Aquel beso estaba lleno de ternura y era como una continua caricia. Su cuerpo se estremeció, su pena desapareció y sus culpas fueron espiadas, en el centro de su pecho se posó algo caliente que extendió su poder por el resto del cuerpo. Se quedó inmóvil mientras ella le besaba con esos labios perfectos, esas manos suaves sobre su cuello, que le transmitían una sensación de paz absoluta. Cuando Joseph intento alargar sus manos para tocar su espalda, ella había desaparecido.
Allí estaba él, solo en medio de la calle. Su abrazo se había consumado, su misión en la tierra había finalizado y ahora le tocaba a él dar el siguiente paso. Pero todavía tenía el cerebro anquilosado en aquella experiencia, y se quedó sentado sobre la acera durante un rato. La gente le pasaba por encima o por el lado, soltaba reproches en tono despectivo, pero a él no le importaba, no podía oírles, su mente era demasiado maravillosa en ese momento.

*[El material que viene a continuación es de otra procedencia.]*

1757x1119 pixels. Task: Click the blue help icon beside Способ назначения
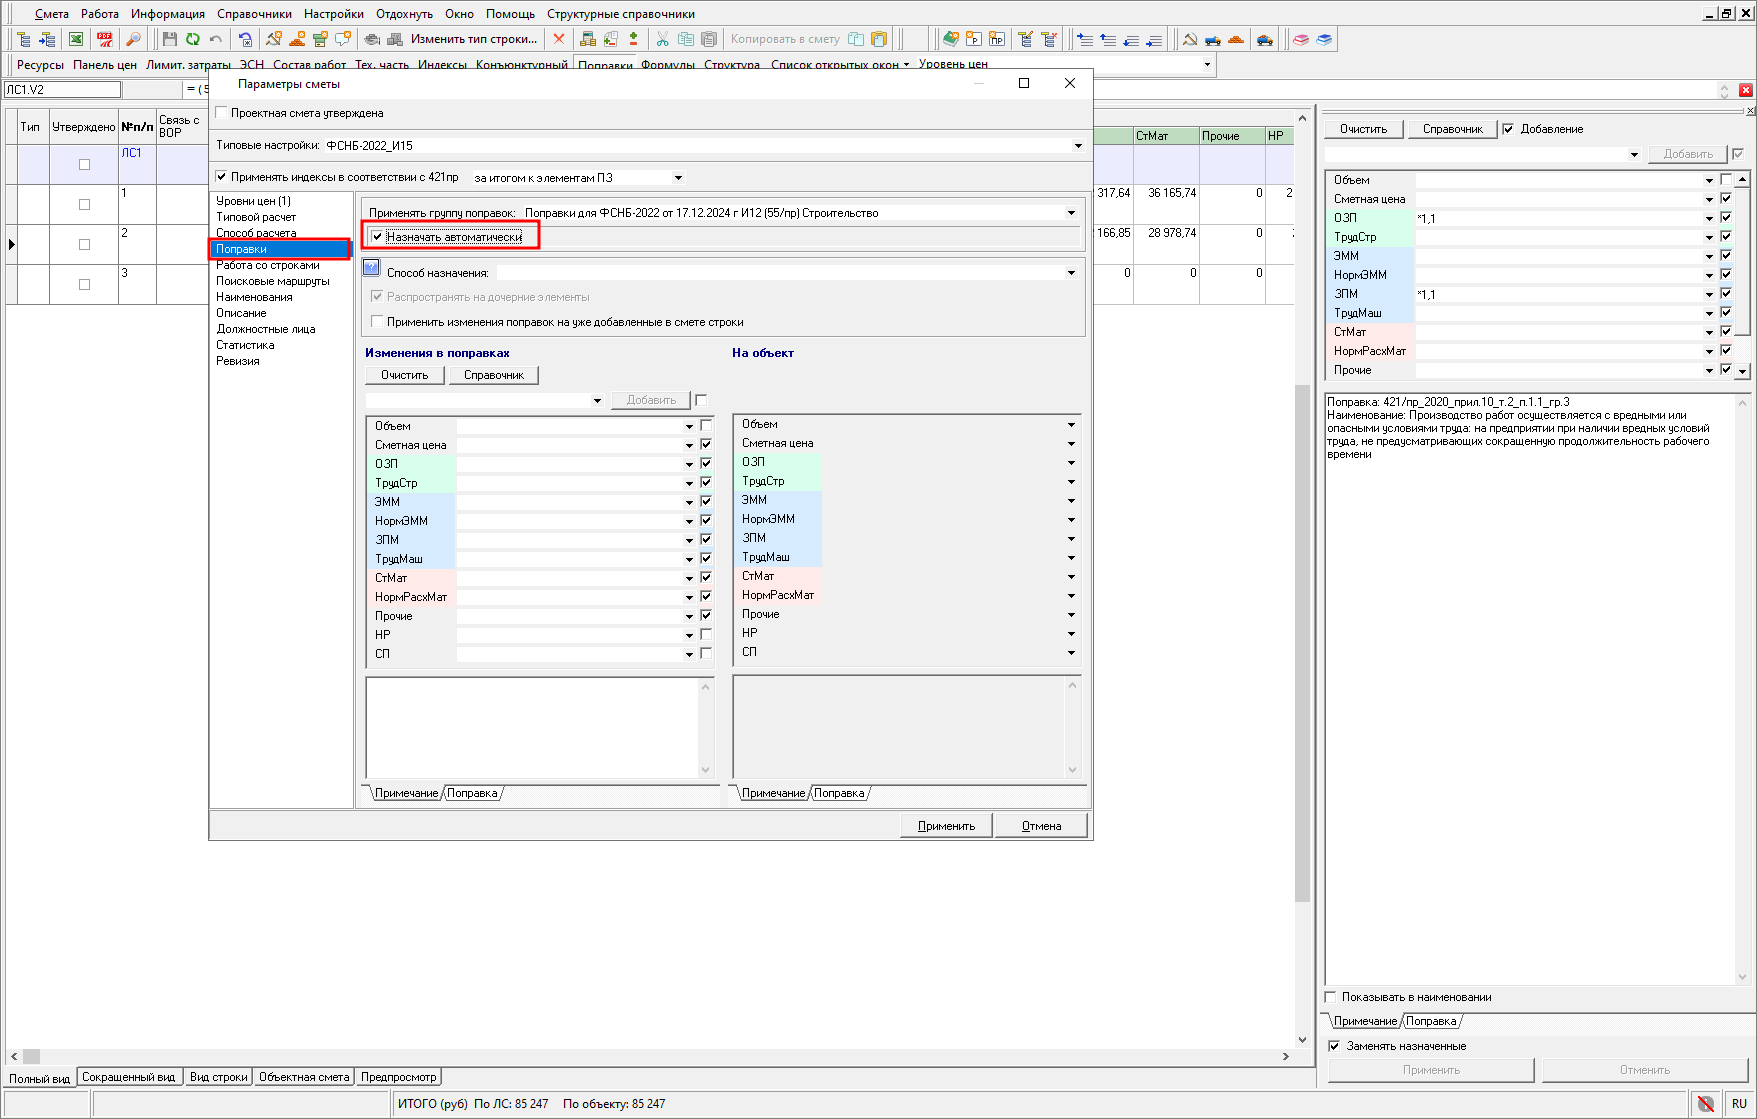pos(371,268)
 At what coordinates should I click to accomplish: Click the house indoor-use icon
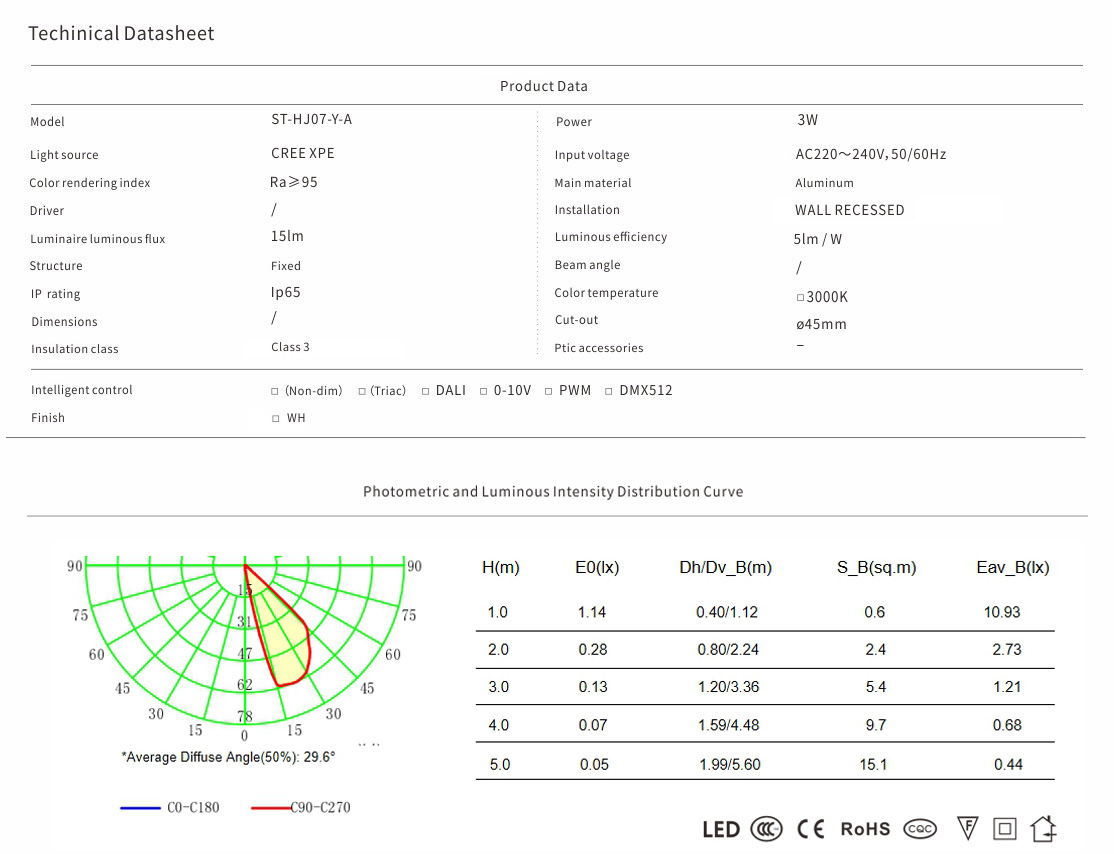click(1043, 828)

Cuando volvió en sí, sabía, como una intuición mágica que reposaba sobre su mente esperando la consumación, lo que tenía que hacer. Se levantó, renovado, con una fuerza poco habitual en él, y fue por la calle dando pasos seguros hasta su destino. Miraba a la gente por encima el hombro, como si supiera cosas que ellos no saben todavía. Cuando llegó, llamó a la puerta, detrás estaba su novia, que le abrió todavía en pijama. Se miraron un segundo, tras el cual el hombre posó suavemente sus manos sobre las mejillas sonrojadas de ella y le dio un beso, el mismo beso que le había dado aquel ángel que le había rescatado de la muerte en medio de la calle. Lo hizo lo mejor que pudo y consiguió transmitir aquella fuerza aquella sensación, hasta que el centro caliente que había estado hasta ese momento en él pasó a su mujer, la calma la contagió y un cosquilleo recorrió sus piernas y brazos. Para bien o para mal, se perdonaron y pasaron el resto de la noche gozando de la compañía del otro. FIN.